(Öri Infos) – Le fleuve Kara, autrefois source de vie et de fertilité, se transforme sous nos yeux en un dépotoir à ciel ouvert.
Une situation alarmante qui menace sur deux fronts : la biodiversité du fleuve, avec des écosystèmes fragilisés par la pollution, et la santé des populations riveraines, directement exposées à une eau contaminée dont dépend leur quotidien.

En cette saison sèche, là où l’eau devrait couler paisiblement, on ne voit plus qu’un tapis de déchets non biodégradables. « Toute la rivière est couverte de sachets plastiques. Comme ça ne coule pas, c’est devenu un dépotoir« , confie un riverain désabusé à le Libéral. Le constat est amer : chaque pluie charrie des tonnes de résidus qui s’accumulent, empoisonnant la biodiversité et menaçant directement la santé publique.

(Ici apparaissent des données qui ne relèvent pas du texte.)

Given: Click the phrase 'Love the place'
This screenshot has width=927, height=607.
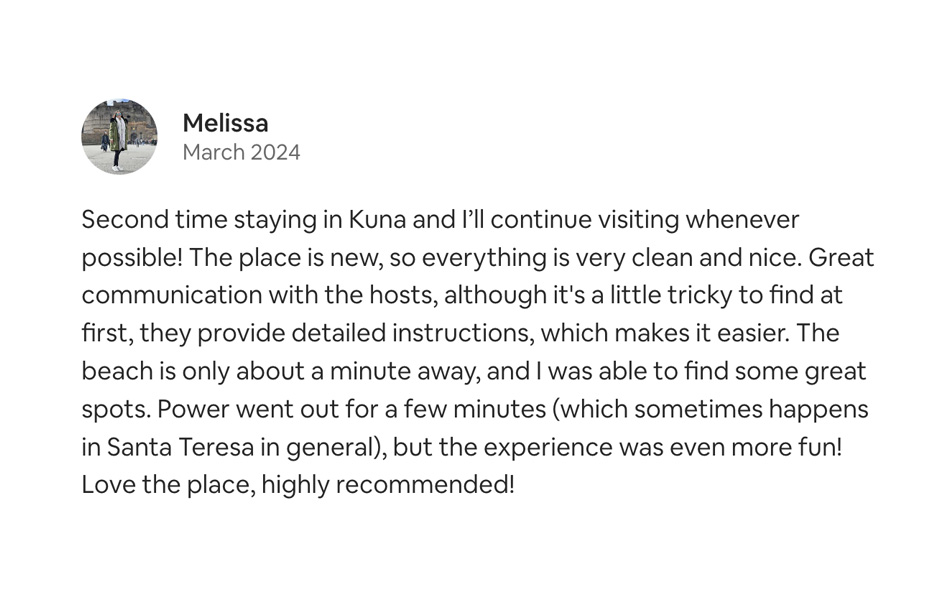Looking at the screenshot, I should (x=168, y=485).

Une loi de 2011 aux oubliettes ?
Pourtant, le Togo dispose d’un arsenal juridique. Dès 2011, un décret interdisant les sachets plastiques non biodégradables a été pris. Mais sur le terrain, le constat est sans appel : la loi peine à être appliquée. Face à l’urgence, les appels se multiplient pour renforcer les contrôles, mais aussi pour changer radicalement nos habitudes de consommation.